Médico cardiologista é preso suspeito de importunação sexual contra paciente em Ubatuba

Mandado de prisão preventiva foi cumprido na manhã da quinta-feira (12); segundo denúncia, caso teria ocorrido dentro de uma clínica particular

Rodrigo Florentino
Publicado em 13/02/2026, às 10h00

Mandado foi cumprido pela Polícia Civil em uma residência no bairro Mato Dentro - Divulgação/PCSP


Um médico cardiologista de 58 anos foi preso em Ubatuba, litoral de SP, suspeito de importunar sexualmente uma paciente durante atendimento em uma clínica particular.

Mandado de prisão preventiva expedido pela Justiça de Ubatuba foi cumprido pela Polícia Civil, na manhã da quinta-feira (12), em uma residência no bairro Mato Dentro.

Segundo os autos do processo, a paciente denunciou ter sido apalpada na região peitoral pelo médico, que também teria encostado e esfregado seu órgão genital contra ela.
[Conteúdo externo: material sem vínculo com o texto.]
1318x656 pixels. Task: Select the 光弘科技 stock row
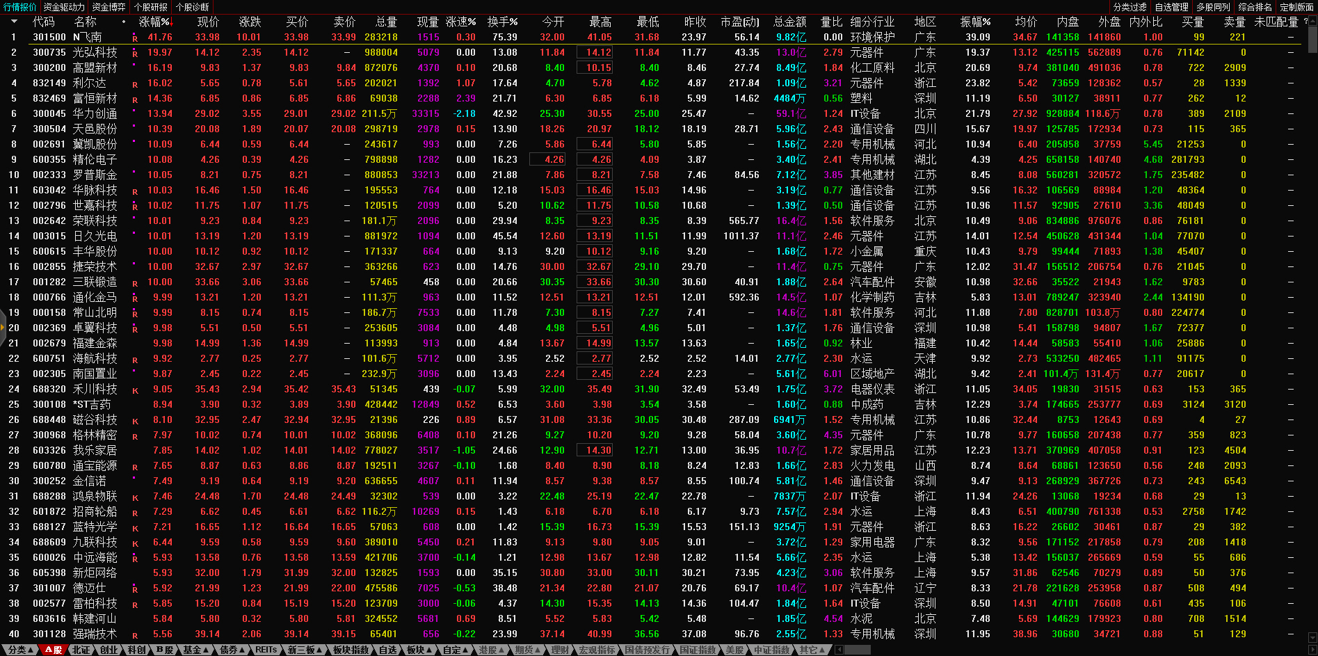coord(95,52)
Ainda de acordo com a decisão pela prisão preventiva, este não seria o primeiro caso contra o médico.



Em nota enviada para o site G1 (TV Vanguarda), a clínica na qual o médico atuava disse que o profissional foi afastado de forma preventiva.

"A IntegralMed informa que, ao tomar conhecimento da denúncia envolvendo profissional que atuava em suas dependências, realizou imediatamente o afastamento preventivo de todas as atividades assistenciais, medida adotada antes de qualquer divulgação pública e mantida até a completa apuração pelas autoridades competentes.
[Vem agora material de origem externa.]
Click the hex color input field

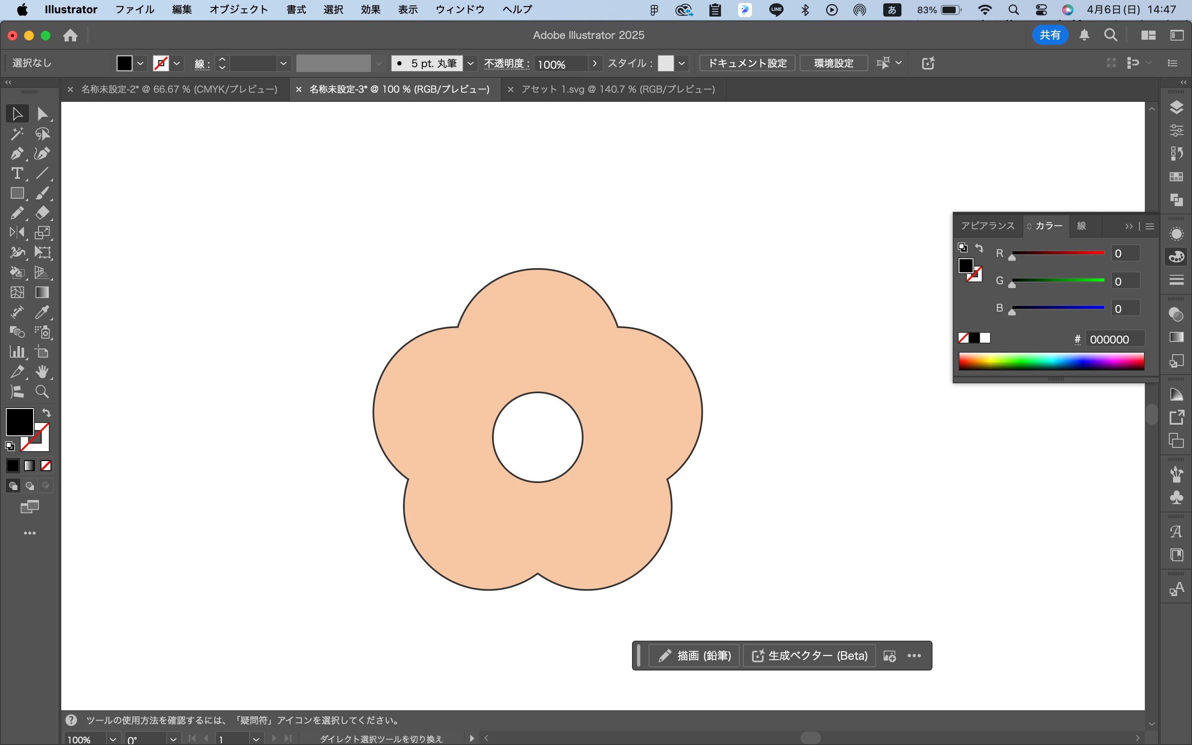[1114, 339]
A IntegralMed reafirma seu compromisso com a segurança, a dignidade e o respeito aos pacientes, repudiando qualquer conduta que contrarie princípios éticos e legais.
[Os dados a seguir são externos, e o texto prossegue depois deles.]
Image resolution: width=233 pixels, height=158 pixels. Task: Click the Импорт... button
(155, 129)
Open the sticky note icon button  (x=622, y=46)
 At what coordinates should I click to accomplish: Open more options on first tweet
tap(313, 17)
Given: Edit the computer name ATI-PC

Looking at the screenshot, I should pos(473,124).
Desde o primeiro momento, há colaboração integral com as autoridades responsáveis pela investigação, permanecendo a instituição à disposição para fornecimento das informações necessárias dentro dos limites legais aplicáveis.

Em respeito a qualquer pessoa que eventualmente se sinta impactada, orienta-se que relatos sejam encaminhados diretamente aos órgãos oficiais de apuração, a fim de garantir a adequada investigação dos fatos.

Por se tratar de investigação referente a conduta individual ainda em apuração, esclarece-se que, até o momento, não há indicação de relação com protocolos ou práticas institucionais. O profissional não realiza atendimentos na clínica desde a ciência da denúncia.



Em razão do dever legal de sigilo e para não interferir na investigação em curso, não é possível divulgar detalhes adicionais neste momento".